MATERIAL FOR THIS EXERCISE Block Start

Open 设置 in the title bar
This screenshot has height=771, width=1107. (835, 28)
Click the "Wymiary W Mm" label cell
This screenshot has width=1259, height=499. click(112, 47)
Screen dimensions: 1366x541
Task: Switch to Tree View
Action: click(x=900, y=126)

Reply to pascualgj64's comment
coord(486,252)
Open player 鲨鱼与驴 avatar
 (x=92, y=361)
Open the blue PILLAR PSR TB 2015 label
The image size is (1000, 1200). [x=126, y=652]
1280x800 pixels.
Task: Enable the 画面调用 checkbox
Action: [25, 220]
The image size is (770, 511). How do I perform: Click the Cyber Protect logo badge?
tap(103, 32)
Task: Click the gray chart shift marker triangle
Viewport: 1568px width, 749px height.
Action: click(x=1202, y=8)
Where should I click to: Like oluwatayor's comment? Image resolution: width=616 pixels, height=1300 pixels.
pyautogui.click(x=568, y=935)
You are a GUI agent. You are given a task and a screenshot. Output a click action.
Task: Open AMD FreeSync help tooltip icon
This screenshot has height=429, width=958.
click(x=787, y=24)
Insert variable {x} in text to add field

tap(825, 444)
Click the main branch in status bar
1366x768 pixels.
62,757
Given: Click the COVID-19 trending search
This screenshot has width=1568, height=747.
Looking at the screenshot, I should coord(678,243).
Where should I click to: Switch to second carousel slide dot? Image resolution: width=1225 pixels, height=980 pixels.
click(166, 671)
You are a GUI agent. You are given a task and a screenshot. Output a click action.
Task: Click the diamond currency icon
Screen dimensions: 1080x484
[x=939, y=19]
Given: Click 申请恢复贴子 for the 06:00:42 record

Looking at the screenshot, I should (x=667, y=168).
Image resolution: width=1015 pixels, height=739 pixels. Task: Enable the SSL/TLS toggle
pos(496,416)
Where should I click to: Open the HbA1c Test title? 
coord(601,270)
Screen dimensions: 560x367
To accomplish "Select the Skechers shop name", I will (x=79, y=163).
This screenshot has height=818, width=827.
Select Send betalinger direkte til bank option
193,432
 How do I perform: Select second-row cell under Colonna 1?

MATERIAL FOR THIS EXERCISE Block End

▶ **TASK DETAILS**
Beginning with the line that holds "Task: Click the diamond currency icon", please return every line through the end of the data, exactly as written.

▶ **ANSWER FOR THIS EXERCISE**
Task: Click the diamond currency icon
Screen dimensions: 1080x484
[x=939, y=19]
Given: Click 申请恢复贴子 for the 06:00:42 record

Looking at the screenshot, I should (x=667, y=168).
Image resolution: width=1015 pixels, height=739 pixels. Task: Enable the SSL/TLS toggle
pos(496,416)
Where should I click to: Open the HbA1c Test title? 
coord(601,270)
Screen dimensions: 560x367
To accomplish "Select the Skechers shop name", I will (x=79, y=163).
This screenshot has height=818, width=827.
Select Send betalinger direkte til bank option
193,432
 How do I perform: Select second-row cell under Colonna 1?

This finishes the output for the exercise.